Records for the task |
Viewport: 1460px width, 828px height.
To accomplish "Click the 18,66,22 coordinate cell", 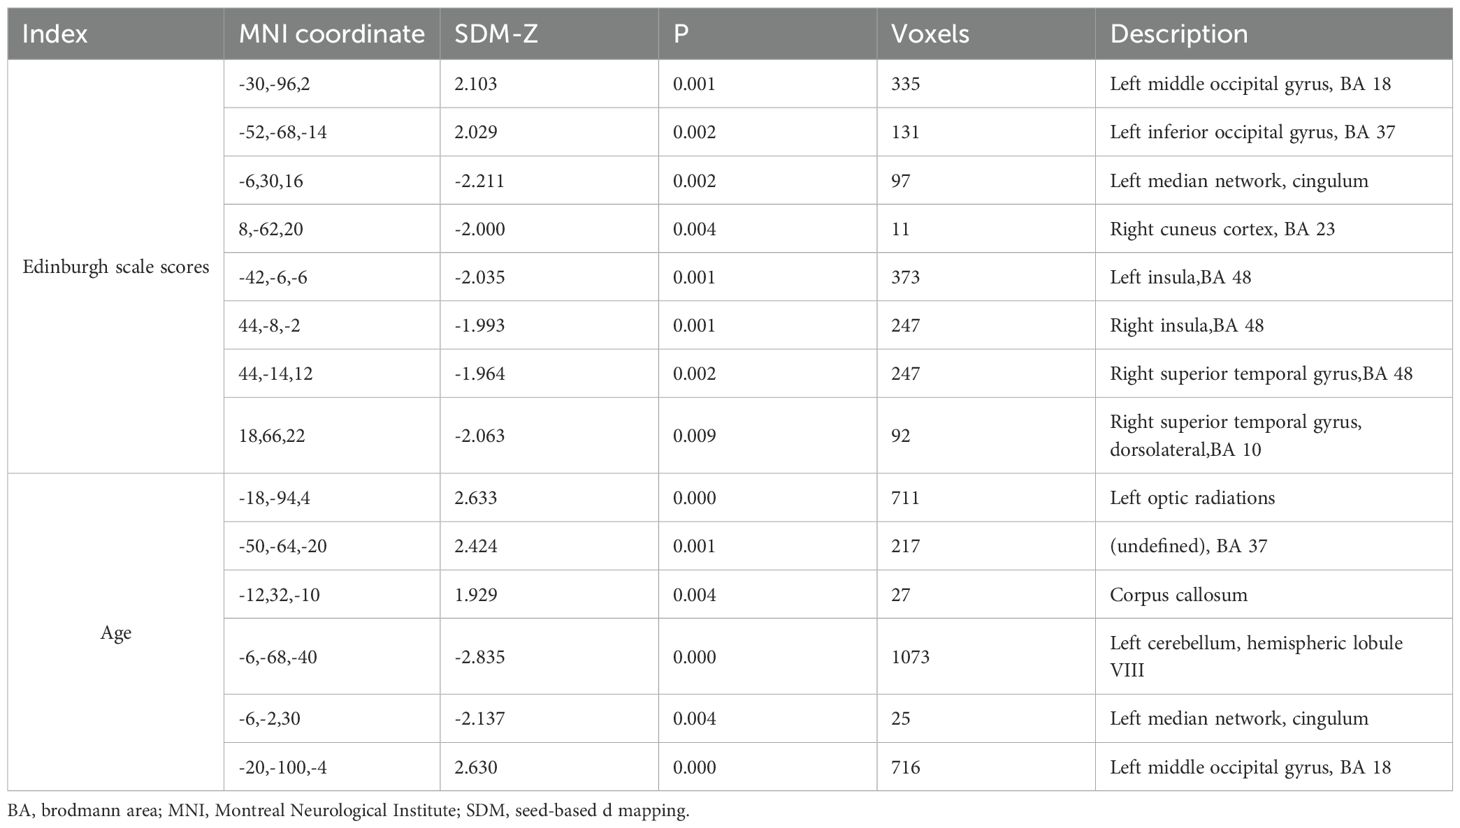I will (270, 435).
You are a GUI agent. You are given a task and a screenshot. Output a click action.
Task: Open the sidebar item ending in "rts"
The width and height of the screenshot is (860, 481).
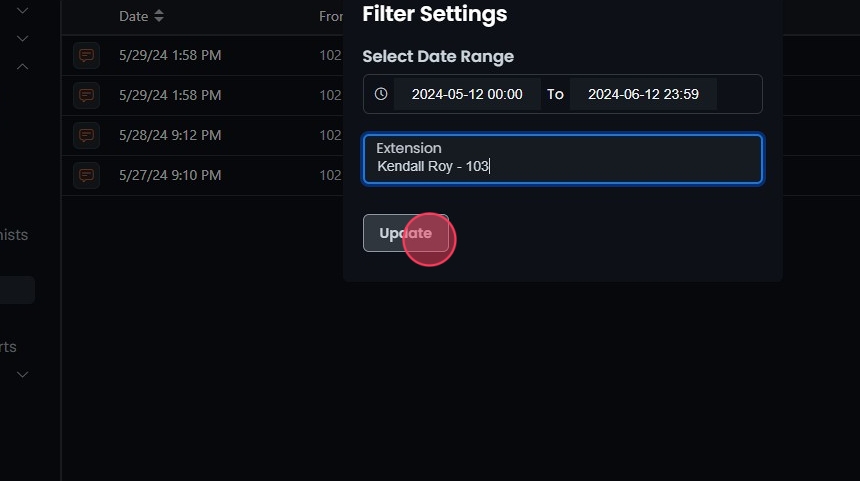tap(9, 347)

Exercise | Please reproduce, exactly and only, the lines from the line containing "Task: Open the" through the last line of the material above, minus any pictures.

Solved problem |
Task: Open the sidebar item ending in "rts"
The width and height of the screenshot is (860, 481).
tap(9, 347)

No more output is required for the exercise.